> Your goal
Return every line of the items below that contains the string "icon", treating uppercase and lowercase letters as distinct.

> Record excerpts
____________
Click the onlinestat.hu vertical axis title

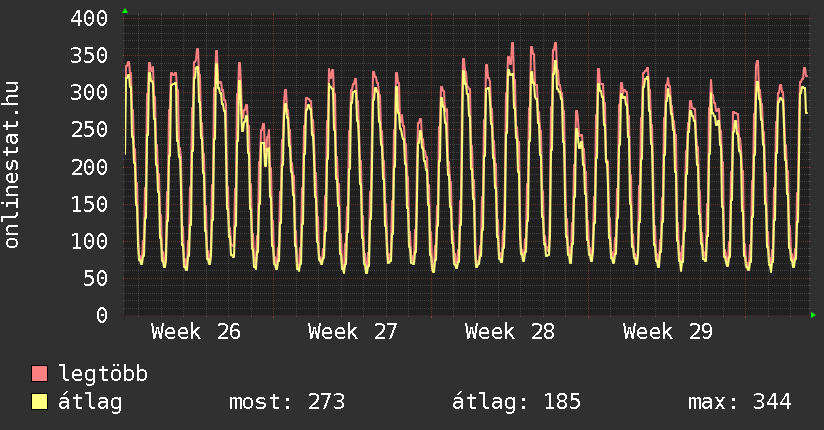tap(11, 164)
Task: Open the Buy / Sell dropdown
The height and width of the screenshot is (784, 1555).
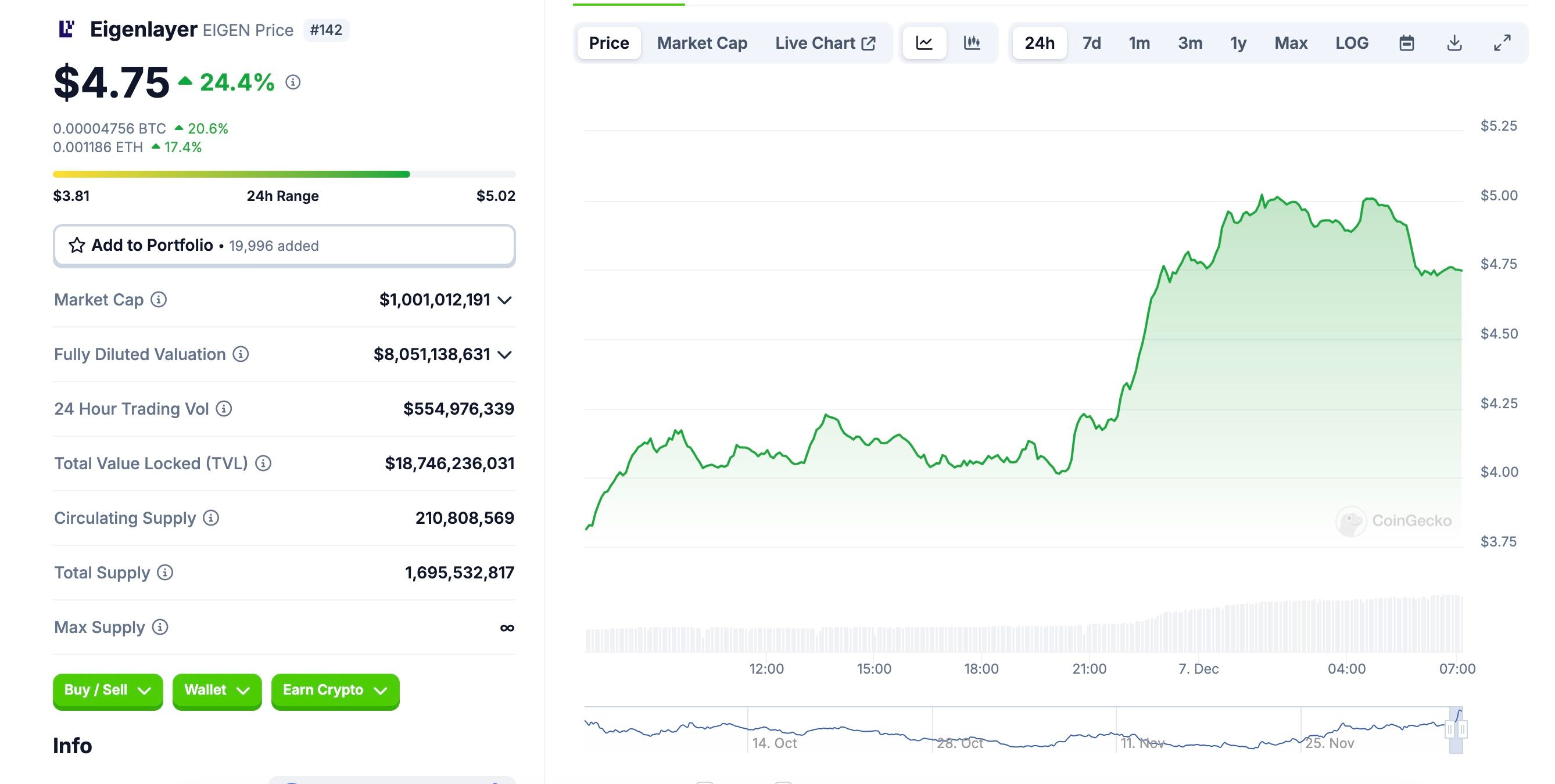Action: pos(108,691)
____________
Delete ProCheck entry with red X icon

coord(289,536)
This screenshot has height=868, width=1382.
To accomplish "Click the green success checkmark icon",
____________
> The response
Delete ProCheck entry with red X icon
To accomplish "Click the green success checkmark icon",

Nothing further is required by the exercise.